A hero’s birthday: WWII veteran receives medals on 97th birthday
Published 12:19 pm Tuesday, April 18, 2017
Turning 97 is a feat in itself, never mind for a veteran of World War II and a former prisoner of war.
Elwood Ramey’s latest birthday brought a special present in the form of additional medals and honors, including a Bronze Star, for his service in Europe.
Ramey, who lives at Rose Mary C. Brooks Place in Winchester, was a U.S. Army machine gunner during his time in the war. He volunteered before the attack on Pearl Harbor Dec, 7, 1941, and was initially stationed in Iceland, according to his family. As the war progressed, his unit was moved to Europe and trained others for the invasion at Normandy. Ramey was part of the invasion force that day, landing on Utah Beach in France.
After a previous story about Ramey in The Winchester Sun, retired Army Col. Jerry Cecil said he went to visit Ramey. In looking over a display of Ramey’s honors from the war, he saw a few which missing.
Saying he just did what he always does, Cecil sent a copy of Ramey’s service records to Fort Knox for review for other possible commendations. They concurred, awarding Ramey a Bronze Star, a World War II Victory Medal, an Occupation of Germany medal and a theater combat medal.

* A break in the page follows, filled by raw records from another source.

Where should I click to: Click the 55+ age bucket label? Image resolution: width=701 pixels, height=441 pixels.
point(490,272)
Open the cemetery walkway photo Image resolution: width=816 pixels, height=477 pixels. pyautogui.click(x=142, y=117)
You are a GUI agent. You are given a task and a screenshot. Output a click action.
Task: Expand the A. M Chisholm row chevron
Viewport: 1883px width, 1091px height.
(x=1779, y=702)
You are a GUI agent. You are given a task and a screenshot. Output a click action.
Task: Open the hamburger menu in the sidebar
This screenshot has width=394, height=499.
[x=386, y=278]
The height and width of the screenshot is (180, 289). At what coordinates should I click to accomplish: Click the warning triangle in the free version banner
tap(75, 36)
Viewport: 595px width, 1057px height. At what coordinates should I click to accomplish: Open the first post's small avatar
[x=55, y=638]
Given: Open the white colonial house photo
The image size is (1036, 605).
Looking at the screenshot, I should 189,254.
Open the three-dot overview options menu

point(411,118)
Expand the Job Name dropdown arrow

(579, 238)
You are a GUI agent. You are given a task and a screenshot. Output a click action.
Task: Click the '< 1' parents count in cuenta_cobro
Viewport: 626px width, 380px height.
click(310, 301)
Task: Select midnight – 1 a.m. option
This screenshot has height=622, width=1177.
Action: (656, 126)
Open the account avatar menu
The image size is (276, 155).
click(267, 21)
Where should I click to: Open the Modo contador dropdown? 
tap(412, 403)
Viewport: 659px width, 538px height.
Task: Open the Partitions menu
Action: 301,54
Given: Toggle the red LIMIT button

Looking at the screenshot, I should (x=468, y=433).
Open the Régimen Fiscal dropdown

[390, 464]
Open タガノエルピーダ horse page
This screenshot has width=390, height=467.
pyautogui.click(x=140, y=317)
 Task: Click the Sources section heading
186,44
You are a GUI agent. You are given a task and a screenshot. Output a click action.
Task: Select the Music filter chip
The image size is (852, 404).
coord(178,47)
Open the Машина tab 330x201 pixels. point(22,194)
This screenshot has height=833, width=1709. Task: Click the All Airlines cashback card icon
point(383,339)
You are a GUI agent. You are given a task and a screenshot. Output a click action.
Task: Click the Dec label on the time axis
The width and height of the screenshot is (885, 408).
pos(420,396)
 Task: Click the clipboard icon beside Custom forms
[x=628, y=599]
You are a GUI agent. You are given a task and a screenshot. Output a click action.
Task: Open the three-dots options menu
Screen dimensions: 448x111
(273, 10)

Some of the citations, like the World War II Victory Medal, were cast after the war ended, Cecil said. Though all who served in the war were eligible, many veterans didn’t seek them out.
The Bronze Star was retroactively awarded to anyone who fought during World War II and earned a Combat Infantryman Badge or a Combat Medical Badge. Ramey earned the former.
Cecil and Winchester Mayor Ed Burtner, a former Marine, presented Ramey with the new decorations on his birthday, April 12.
“We just wanted to make sure he got all the medals the country promised him,” Cecil said.
Ramey was captured by German soldiers in September 1944 as he manned a one-man outpost to report on troop movements and call in air strikes. Following his capture, he was forced to work in a factory until the POW camp was liberated in July 1945.
Upon his discharge, Ramey returned home to work as a machinist and, later, in demolition for highway construction.